Prompt: The answer should consist of every record, reproduced exactly.

Segment Start: Data for processing

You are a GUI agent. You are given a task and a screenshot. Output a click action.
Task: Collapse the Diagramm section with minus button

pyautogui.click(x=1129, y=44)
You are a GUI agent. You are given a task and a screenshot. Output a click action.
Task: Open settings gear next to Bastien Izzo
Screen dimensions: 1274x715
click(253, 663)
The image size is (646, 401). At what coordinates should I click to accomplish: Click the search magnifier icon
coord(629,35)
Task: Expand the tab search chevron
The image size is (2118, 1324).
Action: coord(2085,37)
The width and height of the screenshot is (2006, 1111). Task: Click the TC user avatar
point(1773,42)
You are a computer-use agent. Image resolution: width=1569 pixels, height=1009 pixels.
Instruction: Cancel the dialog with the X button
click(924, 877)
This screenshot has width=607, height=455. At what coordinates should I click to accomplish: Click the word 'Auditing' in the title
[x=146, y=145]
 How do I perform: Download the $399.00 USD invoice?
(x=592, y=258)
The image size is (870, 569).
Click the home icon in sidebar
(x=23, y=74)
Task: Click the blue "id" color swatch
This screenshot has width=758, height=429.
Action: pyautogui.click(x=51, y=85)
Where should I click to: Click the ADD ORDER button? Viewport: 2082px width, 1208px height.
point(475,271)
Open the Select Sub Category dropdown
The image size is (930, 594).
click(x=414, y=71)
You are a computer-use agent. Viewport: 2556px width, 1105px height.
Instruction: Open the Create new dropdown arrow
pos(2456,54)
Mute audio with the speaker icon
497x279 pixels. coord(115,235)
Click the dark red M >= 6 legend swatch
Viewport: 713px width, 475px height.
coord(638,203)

Segment End: Data for processing

Written response:
You are a GUI agent. You are given a task and a screenshot. Output a click action.
Task: Collapse the Diagramm section with minus button

pyautogui.click(x=1129, y=44)
You are a GUI agent. You are given a task and a screenshot. Output a click action.
Task: Open settings gear next to Bastien Izzo
Screen dimensions: 1274x715
click(253, 663)
The image size is (646, 401). At what coordinates should I click to accomplish: Click the search magnifier icon
coord(629,35)
Task: Expand the tab search chevron
The image size is (2118, 1324).
Action: coord(2085,37)
The width and height of the screenshot is (2006, 1111). Task: Click the TC user avatar
point(1773,42)
You are a computer-use agent. Image resolution: width=1569 pixels, height=1009 pixels.
Instruction: Cancel the dialog with the X button
click(924, 877)
This screenshot has width=607, height=455. At what coordinates should I click to accomplish: Click the word 'Auditing' in the title
[x=146, y=145]
 How do I perform: Download the $399.00 USD invoice?
(x=592, y=258)
The image size is (870, 569).
Click the home icon in sidebar
(x=23, y=74)
Task: Click the blue "id" color swatch
This screenshot has width=758, height=429.
Action: pyautogui.click(x=51, y=85)
Where should I click to: Click the ADD ORDER button? Viewport: 2082px width, 1208px height.
point(475,271)
Open the Select Sub Category dropdown
The image size is (930, 594).
click(x=414, y=71)
You are a computer-use agent. Viewport: 2556px width, 1105px height.
Instruction: Open the Create new dropdown arrow
pos(2456,54)
Mute audio with the speaker icon
497x279 pixels. coord(115,235)
Click the dark red M >= 6 legend swatch
Viewport: 713px width, 475px height.
coord(638,203)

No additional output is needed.